§ **Work request**:
Where a picture appears, skip it; print everything else in the records exactly as it stands.

§ **Supplied information**:

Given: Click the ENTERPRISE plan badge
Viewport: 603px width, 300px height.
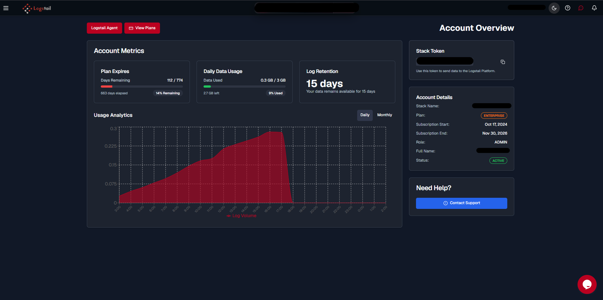Looking at the screenshot, I should click(494, 116).
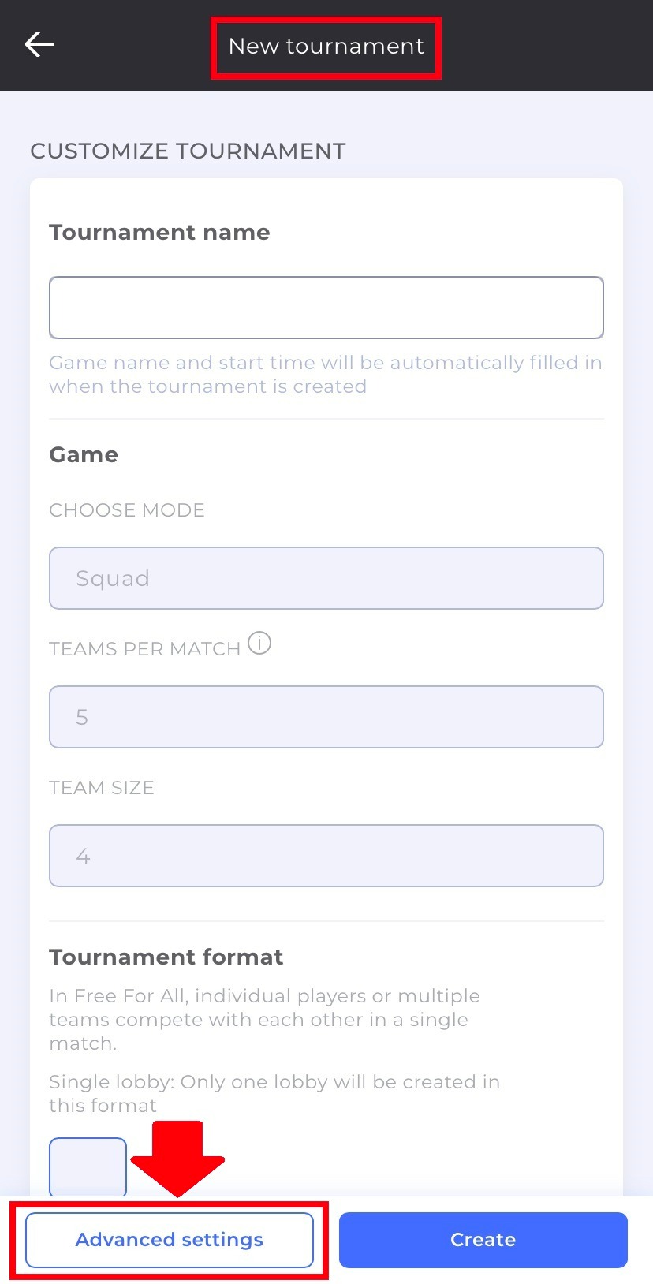Click the Choose Mode label
Viewport: 653px width, 1284px height.
click(x=127, y=510)
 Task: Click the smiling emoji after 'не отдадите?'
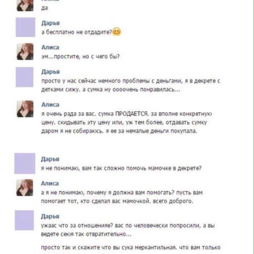point(117,32)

§ **Solution to this problem**:
Given: Click the ENTERPRISE plan badge
Viewport: 603px width, 300px height.
Looking at the screenshot, I should click(494, 116).
Click the Choose Mode label
Viewport: 653px width, 1284px height.
click(x=127, y=510)
 Task: Click the smiling emoji after 'не отдадите?'
point(117,32)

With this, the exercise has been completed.